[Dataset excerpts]
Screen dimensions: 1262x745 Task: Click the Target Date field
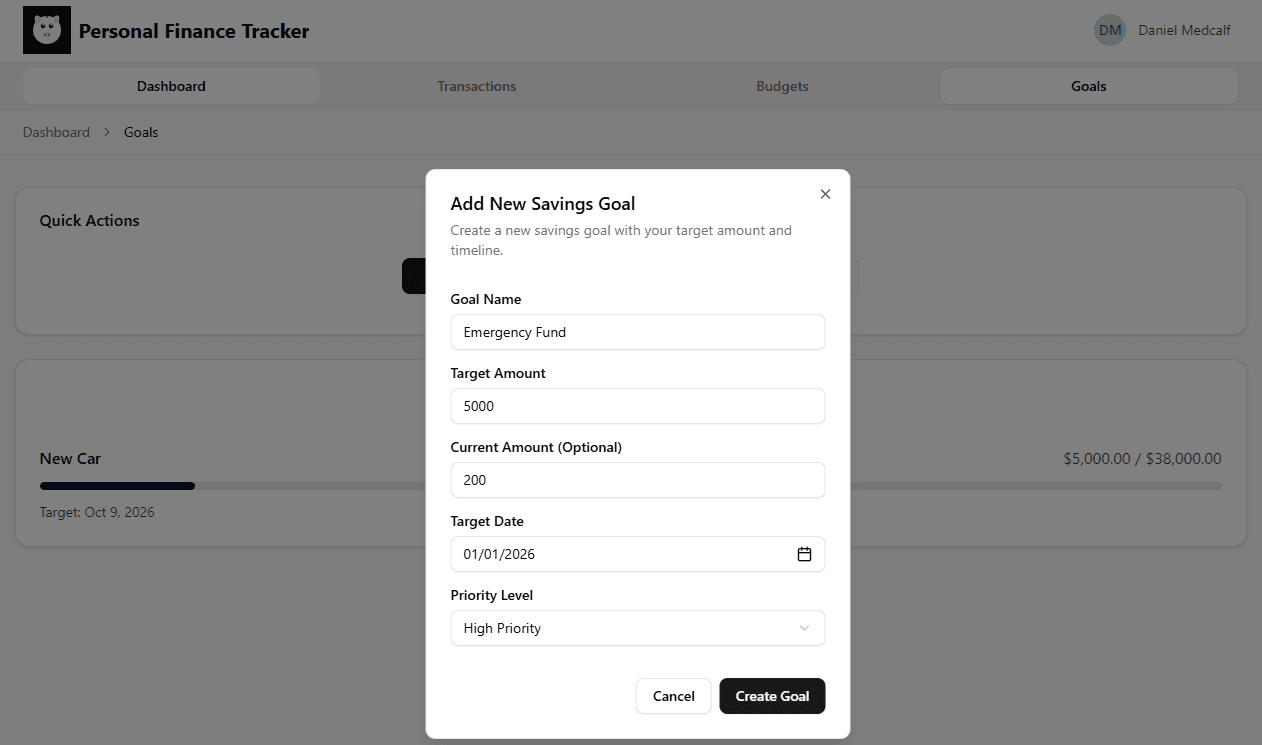[x=620, y=554]
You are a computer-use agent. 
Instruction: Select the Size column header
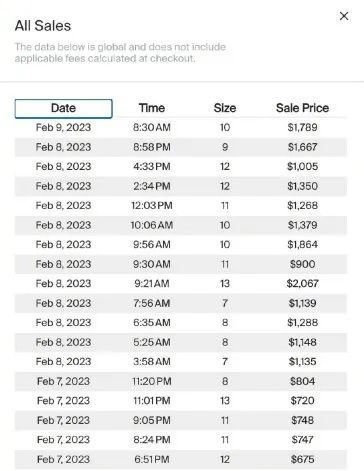click(x=225, y=108)
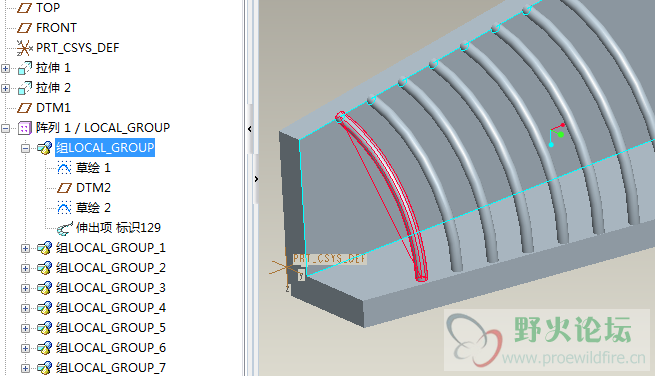Screen dimensions: 655x376
Task: Expand the 组LOCAL_GROUP_5 node
Action: (25, 329)
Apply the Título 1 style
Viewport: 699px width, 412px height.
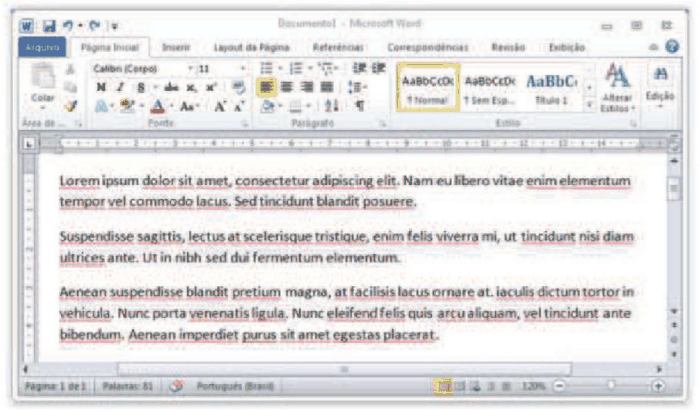tap(551, 88)
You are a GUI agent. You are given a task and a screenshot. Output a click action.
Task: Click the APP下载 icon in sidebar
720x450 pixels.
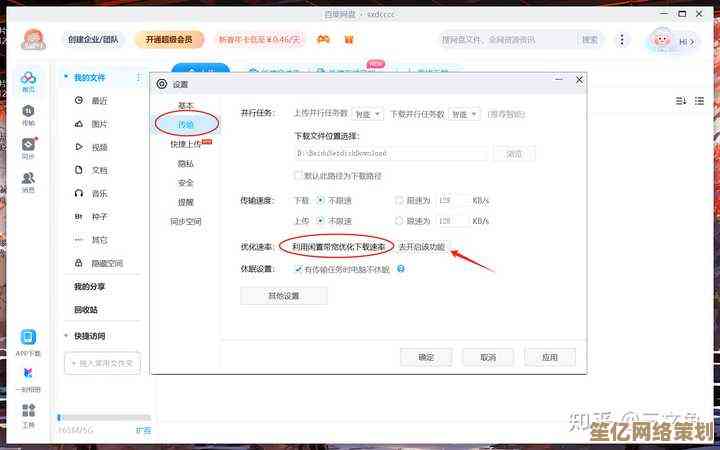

TASK PROMPT |
Beginning with the line that has "Instruction: Select the Size column header", repeat each remaining line of the data above word for word, keeping pictures out.

TASK RESULT |
Instruction: Select the Size column header
click(x=225, y=108)
Screen dimensions: 655x376
Task: Expand the 组LOCAL_GROUP_5 node
Action: (25, 329)
Apply the Título 1 style
Viewport: 699px width, 412px height.
tap(551, 88)
You are a GUI agent. You are given a task and a screenshot. Output a click action.
Task: Click the APP下载 icon in sidebar
720x450 pixels.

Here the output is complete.